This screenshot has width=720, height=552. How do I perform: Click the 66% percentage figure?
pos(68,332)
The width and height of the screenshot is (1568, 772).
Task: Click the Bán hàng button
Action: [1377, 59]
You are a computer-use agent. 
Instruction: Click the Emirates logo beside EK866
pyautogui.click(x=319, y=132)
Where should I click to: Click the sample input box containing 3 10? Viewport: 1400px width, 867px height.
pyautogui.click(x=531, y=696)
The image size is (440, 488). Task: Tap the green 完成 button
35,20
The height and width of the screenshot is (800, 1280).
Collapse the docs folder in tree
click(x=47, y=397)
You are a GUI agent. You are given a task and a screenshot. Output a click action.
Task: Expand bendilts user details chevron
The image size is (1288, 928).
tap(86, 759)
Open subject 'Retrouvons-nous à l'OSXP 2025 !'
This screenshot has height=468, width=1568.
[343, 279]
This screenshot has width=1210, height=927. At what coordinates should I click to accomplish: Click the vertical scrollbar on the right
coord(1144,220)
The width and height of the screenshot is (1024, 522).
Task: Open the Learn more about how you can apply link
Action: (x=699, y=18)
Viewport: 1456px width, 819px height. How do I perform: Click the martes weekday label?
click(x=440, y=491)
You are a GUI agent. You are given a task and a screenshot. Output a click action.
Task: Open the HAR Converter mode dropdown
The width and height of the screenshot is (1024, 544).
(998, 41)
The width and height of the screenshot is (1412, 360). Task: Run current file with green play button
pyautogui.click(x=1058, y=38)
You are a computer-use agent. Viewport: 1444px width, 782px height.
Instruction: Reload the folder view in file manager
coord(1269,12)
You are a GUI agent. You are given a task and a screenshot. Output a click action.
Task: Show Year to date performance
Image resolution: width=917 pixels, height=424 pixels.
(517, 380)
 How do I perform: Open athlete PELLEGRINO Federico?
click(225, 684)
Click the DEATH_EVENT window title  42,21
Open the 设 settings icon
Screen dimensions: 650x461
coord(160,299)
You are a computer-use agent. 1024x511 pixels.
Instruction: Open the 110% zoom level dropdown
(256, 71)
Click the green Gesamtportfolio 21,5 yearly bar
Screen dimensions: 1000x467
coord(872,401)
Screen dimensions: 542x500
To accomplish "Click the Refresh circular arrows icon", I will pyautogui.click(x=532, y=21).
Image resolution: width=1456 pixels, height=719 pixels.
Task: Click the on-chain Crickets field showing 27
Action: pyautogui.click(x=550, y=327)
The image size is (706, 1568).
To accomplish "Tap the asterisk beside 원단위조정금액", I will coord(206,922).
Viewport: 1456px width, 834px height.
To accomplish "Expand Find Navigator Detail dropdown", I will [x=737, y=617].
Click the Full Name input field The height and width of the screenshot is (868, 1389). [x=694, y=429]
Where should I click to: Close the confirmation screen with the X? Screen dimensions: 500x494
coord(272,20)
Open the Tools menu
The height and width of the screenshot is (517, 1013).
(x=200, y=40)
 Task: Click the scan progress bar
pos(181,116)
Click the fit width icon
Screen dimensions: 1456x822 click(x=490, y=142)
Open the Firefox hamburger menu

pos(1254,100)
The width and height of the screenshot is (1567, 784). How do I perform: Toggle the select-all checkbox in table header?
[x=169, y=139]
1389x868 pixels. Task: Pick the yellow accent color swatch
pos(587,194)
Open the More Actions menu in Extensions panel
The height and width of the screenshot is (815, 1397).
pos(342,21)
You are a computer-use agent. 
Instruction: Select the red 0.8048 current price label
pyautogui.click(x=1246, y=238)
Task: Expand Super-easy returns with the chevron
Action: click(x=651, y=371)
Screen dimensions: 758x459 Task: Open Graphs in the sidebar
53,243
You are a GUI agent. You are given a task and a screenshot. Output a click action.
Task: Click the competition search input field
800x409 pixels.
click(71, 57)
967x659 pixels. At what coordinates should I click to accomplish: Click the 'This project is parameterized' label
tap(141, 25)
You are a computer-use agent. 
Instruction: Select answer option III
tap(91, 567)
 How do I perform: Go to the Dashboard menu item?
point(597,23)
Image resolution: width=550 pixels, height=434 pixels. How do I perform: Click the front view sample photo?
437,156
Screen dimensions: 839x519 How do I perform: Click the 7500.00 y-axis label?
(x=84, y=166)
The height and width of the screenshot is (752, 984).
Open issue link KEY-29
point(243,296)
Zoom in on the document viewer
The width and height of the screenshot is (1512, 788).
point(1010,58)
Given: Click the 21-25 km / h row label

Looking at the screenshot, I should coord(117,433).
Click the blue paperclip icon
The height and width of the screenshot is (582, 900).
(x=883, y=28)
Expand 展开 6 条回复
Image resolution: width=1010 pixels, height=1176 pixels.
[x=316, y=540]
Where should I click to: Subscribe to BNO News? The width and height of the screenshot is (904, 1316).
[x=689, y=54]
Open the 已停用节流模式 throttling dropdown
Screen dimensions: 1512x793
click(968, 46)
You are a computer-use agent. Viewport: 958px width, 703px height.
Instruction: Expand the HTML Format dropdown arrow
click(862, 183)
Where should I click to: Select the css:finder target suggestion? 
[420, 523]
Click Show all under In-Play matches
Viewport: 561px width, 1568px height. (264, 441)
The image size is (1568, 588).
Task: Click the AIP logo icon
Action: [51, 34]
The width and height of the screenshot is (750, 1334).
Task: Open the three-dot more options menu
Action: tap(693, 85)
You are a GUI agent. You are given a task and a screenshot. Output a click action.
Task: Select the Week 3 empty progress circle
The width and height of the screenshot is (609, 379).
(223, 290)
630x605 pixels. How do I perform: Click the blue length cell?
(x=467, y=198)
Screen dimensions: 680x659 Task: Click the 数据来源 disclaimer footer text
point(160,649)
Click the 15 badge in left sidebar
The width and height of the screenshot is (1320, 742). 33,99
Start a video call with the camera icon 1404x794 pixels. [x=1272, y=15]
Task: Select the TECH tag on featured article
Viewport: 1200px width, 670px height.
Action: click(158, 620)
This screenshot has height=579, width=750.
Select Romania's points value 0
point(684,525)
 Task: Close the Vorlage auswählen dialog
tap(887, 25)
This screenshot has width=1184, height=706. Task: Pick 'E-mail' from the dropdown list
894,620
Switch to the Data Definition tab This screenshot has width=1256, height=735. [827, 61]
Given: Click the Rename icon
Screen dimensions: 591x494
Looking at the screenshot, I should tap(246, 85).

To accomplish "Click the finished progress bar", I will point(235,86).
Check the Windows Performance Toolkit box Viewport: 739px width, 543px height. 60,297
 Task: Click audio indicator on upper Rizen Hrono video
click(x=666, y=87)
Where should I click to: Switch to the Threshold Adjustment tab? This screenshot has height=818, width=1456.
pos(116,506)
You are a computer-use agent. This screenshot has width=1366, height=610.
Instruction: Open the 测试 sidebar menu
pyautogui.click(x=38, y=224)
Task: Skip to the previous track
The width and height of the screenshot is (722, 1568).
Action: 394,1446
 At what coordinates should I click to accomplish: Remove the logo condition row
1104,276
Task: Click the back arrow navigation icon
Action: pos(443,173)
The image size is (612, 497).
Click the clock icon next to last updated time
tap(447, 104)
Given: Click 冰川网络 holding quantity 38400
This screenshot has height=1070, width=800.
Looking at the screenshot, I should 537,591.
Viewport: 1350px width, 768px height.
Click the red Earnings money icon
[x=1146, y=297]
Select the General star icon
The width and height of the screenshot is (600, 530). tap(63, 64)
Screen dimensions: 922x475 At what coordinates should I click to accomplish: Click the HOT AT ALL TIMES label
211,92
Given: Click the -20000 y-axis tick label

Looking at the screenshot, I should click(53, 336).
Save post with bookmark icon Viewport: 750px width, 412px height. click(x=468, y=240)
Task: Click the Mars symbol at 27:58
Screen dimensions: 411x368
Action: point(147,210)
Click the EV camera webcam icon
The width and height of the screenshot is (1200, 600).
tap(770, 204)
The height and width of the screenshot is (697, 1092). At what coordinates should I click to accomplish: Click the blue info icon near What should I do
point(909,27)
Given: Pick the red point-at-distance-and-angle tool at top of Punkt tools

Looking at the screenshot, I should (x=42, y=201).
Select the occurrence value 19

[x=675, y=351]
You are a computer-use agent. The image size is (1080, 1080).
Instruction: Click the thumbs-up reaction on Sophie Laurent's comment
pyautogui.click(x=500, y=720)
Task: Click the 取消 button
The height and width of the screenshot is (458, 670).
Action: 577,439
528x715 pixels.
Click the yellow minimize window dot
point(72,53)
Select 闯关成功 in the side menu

* [Work required] Take each line of the material that contains the word "computer" and list it.

* [Output below]
You are a computer-use agent. 
You are a computer-use agent. Viewport: 1444px width, 782px height.
You are a computer-use agent. 1024x511 pixels.
You are a computer-use agent. 
You are a computer-use agent. 
You are a computer-use agent. Viewport: 958px width, 703px height.
You are a computer-use agent. This screenshot has width=1366, height=610.
You are a computer-use agent. The image size is (1080, 1080).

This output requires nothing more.